Six years ago I woke up at 1am with the worst pain I had ever experienced, I had no idea what I was in for. The hours seem to drag on slowly as the pain intensified and I swore I would not be a chicken and ask for the epidural. WHAT WAS I THINKING!!!
We left for the hospital at 5am after I finally accepted that it was not a false alarm again. It was a Sunday morning, and as soon as church was over, my parents rushed over to the hospital. I was so happy to see my mommy! Here I was, a 30 year old newbie crying for her mama. When 3pm rolled around I couldn’t take it anymore. Call me chicken, call me weak-sauce… I didn’t care anymore… in barely a whisper I asked for the epidural. I felt defeated, I felt like I was not as strong as the generations of women before me who had done this without the help of a soothing, amazing drug. I didn’t care at this point, the pain was so intense that I didn’t even feel when they put the long needle in my back. However, I do know the exact time it happened because I saw my husband turn pale as if he was going to pass out. Shortly after the drug settled into my blood stream and provided me with the most amazing relief known to woman, I was rushed in for an emergency c-section.

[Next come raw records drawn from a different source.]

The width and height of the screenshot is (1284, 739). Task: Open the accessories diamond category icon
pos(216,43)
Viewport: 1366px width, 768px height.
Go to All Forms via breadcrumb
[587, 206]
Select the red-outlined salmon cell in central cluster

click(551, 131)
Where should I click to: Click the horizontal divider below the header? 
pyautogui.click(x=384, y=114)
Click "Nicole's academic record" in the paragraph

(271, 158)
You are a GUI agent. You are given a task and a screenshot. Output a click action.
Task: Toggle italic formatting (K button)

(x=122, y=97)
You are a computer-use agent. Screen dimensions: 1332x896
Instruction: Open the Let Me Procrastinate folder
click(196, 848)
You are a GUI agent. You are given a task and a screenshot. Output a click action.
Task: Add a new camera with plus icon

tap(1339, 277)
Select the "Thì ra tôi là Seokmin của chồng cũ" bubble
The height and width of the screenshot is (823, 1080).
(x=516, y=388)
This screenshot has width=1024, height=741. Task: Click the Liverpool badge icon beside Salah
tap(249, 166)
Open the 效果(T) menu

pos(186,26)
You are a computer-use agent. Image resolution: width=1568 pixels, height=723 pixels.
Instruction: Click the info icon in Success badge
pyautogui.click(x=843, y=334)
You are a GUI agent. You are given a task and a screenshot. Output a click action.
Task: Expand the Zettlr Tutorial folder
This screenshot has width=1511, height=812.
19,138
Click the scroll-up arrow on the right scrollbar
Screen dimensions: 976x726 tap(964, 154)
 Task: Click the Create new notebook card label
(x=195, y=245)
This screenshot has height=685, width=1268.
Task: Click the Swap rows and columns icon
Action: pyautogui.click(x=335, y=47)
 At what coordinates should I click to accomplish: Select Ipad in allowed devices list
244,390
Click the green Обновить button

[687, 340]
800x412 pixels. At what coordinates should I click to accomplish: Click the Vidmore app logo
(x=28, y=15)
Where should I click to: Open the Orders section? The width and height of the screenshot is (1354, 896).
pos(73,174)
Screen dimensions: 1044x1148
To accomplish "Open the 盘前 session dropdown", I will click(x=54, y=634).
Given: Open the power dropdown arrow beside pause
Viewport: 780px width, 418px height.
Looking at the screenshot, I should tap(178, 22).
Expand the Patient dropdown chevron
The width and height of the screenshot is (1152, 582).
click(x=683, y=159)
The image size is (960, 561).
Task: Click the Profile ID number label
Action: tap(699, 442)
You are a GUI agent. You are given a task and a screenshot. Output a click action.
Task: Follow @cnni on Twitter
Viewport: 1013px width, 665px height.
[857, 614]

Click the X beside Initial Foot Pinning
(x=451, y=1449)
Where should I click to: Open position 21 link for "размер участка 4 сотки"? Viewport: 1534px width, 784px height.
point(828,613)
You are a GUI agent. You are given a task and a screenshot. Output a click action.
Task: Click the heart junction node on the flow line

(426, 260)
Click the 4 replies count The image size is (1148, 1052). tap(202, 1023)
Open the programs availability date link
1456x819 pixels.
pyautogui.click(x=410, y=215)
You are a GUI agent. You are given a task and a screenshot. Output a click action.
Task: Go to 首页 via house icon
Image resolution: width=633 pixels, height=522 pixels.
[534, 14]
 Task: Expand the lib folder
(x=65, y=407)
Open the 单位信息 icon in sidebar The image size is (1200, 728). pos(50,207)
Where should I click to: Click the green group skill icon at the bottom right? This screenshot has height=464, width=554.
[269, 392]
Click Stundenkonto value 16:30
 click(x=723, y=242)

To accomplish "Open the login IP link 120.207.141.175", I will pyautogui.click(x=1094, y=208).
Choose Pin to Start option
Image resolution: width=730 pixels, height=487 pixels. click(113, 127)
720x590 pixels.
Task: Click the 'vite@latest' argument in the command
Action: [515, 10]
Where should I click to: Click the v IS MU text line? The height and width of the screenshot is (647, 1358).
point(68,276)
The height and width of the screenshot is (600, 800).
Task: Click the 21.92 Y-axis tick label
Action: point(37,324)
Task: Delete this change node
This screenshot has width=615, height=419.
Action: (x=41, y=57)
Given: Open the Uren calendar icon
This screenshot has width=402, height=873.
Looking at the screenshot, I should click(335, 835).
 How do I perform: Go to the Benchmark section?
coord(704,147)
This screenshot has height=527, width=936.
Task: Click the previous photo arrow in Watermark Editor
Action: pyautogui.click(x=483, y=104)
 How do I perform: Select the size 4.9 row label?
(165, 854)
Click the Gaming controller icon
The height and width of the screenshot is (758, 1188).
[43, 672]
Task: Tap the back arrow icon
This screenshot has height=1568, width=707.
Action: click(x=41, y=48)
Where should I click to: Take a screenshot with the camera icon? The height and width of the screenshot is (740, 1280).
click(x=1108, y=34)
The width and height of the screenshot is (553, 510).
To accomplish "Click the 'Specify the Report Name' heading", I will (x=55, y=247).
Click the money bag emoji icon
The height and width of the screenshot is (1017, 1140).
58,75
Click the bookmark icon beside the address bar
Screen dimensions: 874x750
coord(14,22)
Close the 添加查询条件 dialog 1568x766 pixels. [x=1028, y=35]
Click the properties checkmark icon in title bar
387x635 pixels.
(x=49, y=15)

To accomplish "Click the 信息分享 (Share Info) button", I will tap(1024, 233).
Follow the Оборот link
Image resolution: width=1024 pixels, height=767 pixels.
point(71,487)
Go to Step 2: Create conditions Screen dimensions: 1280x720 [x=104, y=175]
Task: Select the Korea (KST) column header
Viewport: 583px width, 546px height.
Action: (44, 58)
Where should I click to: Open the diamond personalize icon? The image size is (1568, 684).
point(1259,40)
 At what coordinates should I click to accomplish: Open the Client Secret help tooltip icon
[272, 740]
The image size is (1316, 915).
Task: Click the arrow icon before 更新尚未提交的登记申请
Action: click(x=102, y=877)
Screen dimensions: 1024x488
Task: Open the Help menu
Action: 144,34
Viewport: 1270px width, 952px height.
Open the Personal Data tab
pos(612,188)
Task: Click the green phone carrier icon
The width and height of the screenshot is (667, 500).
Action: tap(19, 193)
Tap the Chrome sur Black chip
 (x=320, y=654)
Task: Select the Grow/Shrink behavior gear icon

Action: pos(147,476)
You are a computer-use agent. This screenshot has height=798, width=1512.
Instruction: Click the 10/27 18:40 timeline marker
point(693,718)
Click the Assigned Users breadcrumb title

A few short minutes later, this huge 8lbs. 6oz. bundle of joy was on my chest and life hasn’t been the same ever since. It has been the most amazing experience to walk through life with this extension of myself that’s completely and utterly dependent on me. I have loved every second of it and wouldn’t change it for the world. I love my daughter with all that I am and want to wish her an amazing birthday.